Monday, Oct. 5, 2009 | Your attention to Fire Prevention (Keegan Kyle, 9/24/09) is commendable. Wildfire property losses have proven to be far lower when homeowners take responsibility — to build, retrofit, and maintain houses to current building codes for structures in fire-prone areas, and to maintain landscaping and thin vegetation in their “defensible space.”

Yet often the entire focus has been on brush management — by homeowners, fire departments, and communities. It is only part of the fire prevention program, and often the least important when the wildfire arrives. Wildfire damage assessments have shown that most structures ignite from embers landing in or on combustible materials of a house (entering the attic through unprotected vents, or on a wood roof), or from radiation created by burning vegetation or other combustible materials adjacent to the house. An ember may land in an un-pruned juniper shrub and ignite it; if the juniper is close to the wood siding or under the wood eaves or next to a single-pane window, the radiation heat of the burning shrub is likely to ignite the structure. As most embers are generated from burning houses, fan palms, and vegetation carried long distance by high winds, firefighters agree that structures are not “safer” if more than 100 feet of defensible space is maintained.

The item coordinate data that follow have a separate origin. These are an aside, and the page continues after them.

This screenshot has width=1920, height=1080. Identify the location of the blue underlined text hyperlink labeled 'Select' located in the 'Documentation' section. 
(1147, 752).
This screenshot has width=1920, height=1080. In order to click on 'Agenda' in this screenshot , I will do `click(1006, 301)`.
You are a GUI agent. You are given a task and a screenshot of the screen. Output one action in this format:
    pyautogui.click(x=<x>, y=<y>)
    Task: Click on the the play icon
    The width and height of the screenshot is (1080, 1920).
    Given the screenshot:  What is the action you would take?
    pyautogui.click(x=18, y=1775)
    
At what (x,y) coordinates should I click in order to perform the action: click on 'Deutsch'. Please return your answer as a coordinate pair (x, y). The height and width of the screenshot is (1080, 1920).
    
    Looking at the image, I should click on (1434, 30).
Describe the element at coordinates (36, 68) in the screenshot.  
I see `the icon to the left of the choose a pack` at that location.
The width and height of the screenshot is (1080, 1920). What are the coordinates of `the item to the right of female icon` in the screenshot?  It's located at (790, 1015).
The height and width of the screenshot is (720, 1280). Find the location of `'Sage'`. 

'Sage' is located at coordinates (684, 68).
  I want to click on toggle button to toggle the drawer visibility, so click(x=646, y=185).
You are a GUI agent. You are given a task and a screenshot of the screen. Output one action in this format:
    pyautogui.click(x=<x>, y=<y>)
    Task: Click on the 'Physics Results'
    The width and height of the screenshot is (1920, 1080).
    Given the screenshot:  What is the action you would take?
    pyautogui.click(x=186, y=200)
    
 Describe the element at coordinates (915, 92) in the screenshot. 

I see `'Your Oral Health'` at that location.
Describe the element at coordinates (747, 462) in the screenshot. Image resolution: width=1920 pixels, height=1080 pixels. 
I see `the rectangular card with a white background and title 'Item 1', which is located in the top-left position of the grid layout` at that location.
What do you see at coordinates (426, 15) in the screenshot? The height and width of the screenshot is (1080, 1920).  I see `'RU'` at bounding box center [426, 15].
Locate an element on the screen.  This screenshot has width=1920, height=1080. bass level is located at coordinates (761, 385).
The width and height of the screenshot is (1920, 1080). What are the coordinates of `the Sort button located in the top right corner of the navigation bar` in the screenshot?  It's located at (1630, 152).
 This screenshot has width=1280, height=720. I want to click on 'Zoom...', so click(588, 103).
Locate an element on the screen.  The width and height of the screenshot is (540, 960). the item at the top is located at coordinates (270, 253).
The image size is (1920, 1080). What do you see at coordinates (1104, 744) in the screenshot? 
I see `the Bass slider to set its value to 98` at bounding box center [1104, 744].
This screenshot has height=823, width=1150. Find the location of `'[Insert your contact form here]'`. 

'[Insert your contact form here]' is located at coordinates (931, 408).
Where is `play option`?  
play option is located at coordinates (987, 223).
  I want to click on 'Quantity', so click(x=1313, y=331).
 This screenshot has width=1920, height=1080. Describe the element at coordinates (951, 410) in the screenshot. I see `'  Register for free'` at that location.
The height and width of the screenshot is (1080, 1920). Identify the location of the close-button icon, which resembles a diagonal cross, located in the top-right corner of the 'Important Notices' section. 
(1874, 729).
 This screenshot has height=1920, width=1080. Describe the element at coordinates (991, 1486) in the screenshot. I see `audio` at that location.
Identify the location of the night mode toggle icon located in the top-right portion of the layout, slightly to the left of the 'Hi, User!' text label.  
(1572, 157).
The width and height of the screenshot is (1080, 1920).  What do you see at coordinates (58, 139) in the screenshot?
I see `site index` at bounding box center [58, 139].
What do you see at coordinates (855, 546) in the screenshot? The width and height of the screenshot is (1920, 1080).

The recent emphasis on fuel reduction risks excessive removal of native chaparral and coastal sage scrub; over-pruning and mortality of shrubs; erosion and stormwater runoff; invasive and flammable weeds; and loss of many native animals. Misguided codes prohibit native plants in landscaping, yet many natives are often more drought-tolerant, grow slower, and retain more moisture in hot, dry Santa Ana winds. When codes require excessive tree pruning and tree removal, urban tree owners and communities lose out on aesthetic, shade, energy-saving, environmental, and economic values of trees. These measures miss the mark, as recent wildfire damage assessments have shown, again and again, that homes survive when maintained to remove places for embers to ignite on or in the structure.